Interface element records:
· · · ·

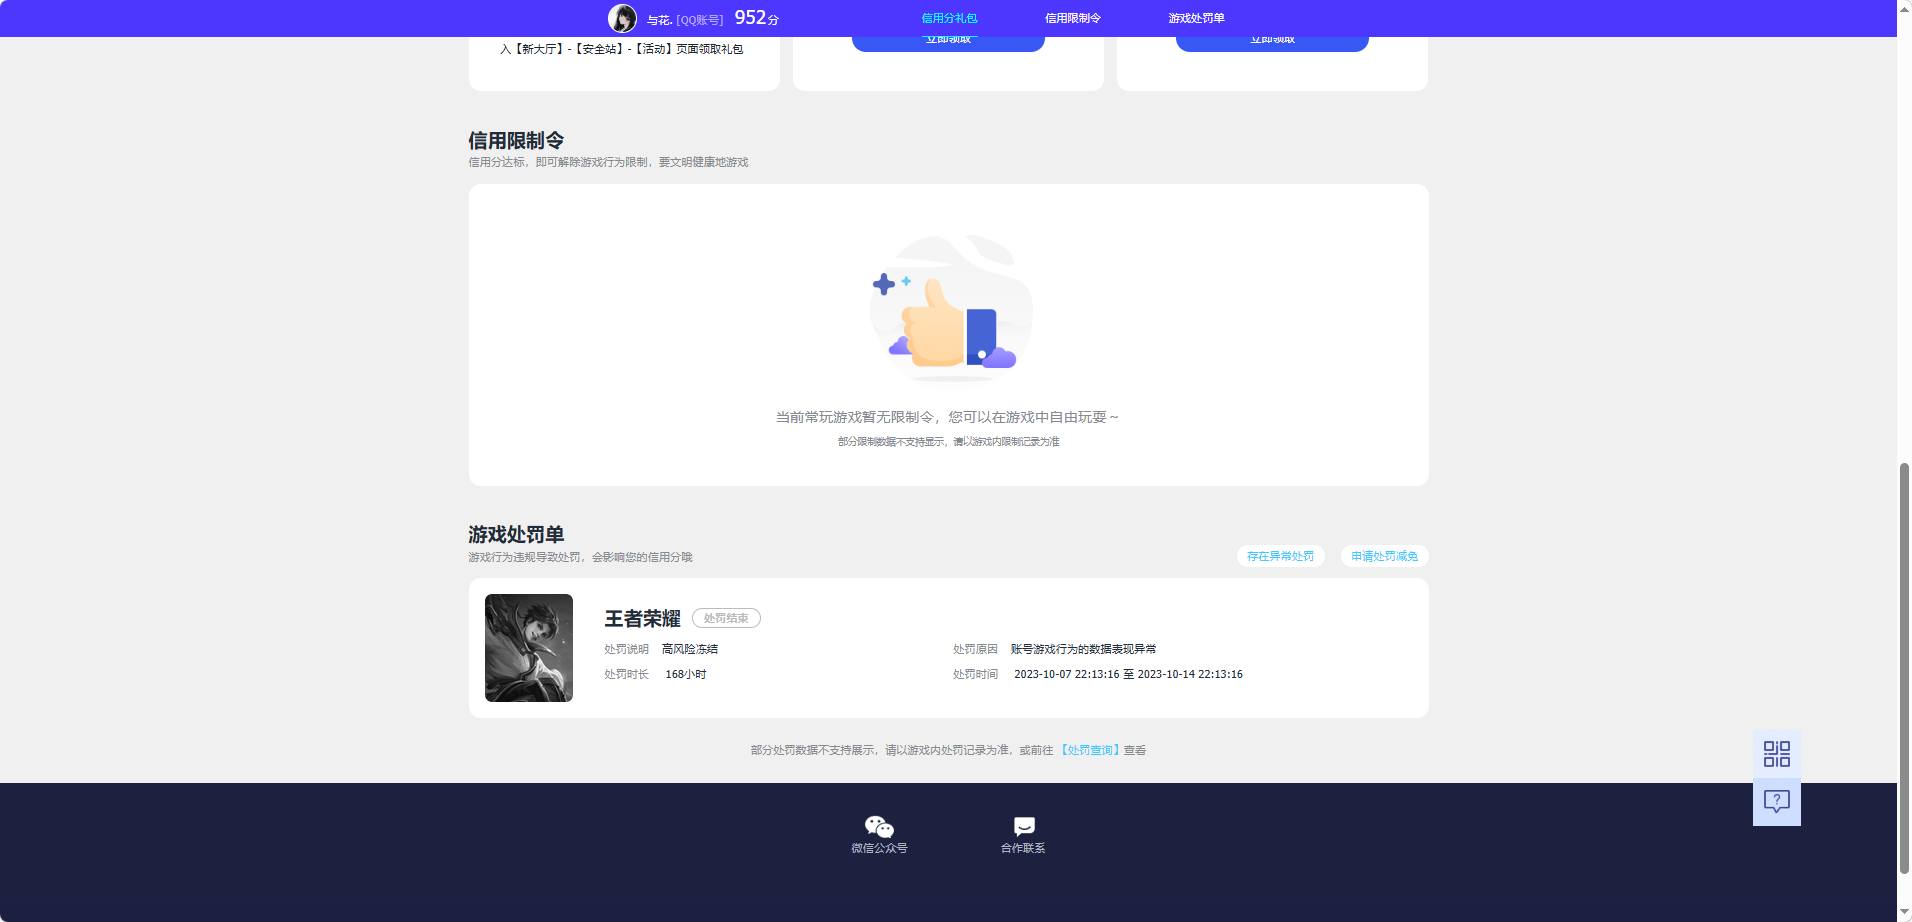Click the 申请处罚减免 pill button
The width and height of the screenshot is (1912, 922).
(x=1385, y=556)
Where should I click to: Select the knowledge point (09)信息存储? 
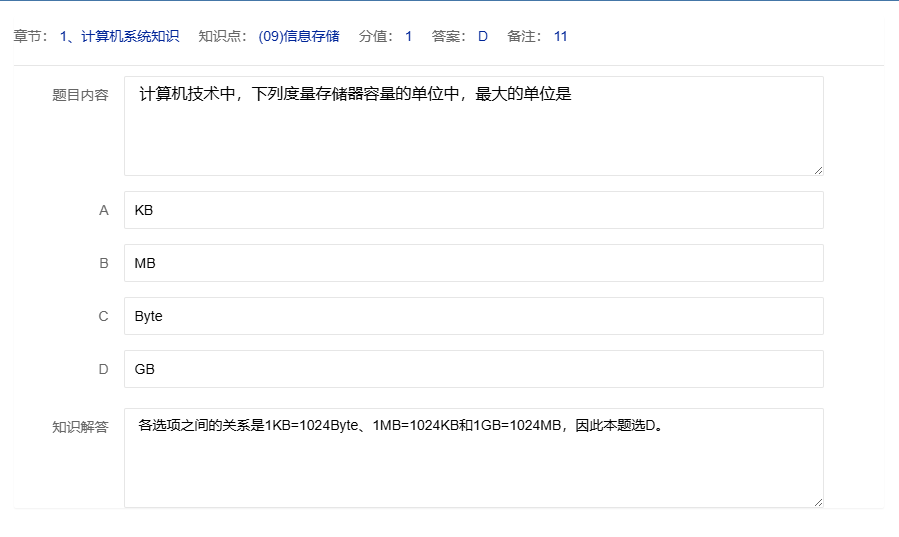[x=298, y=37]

· · · ·

▸ **Task goal**: Rewrite all of the material with "knowledge point" replaced by "topic" and everything else kept the same. Leave the pictures out of your answer.

▸ **Answer to this task**:
Click the 申请处罚减免 pill button
The width and height of the screenshot is (1912, 922).
(x=1385, y=556)
Where should I click to: Select the topic (09)信息存储? 
[x=298, y=37]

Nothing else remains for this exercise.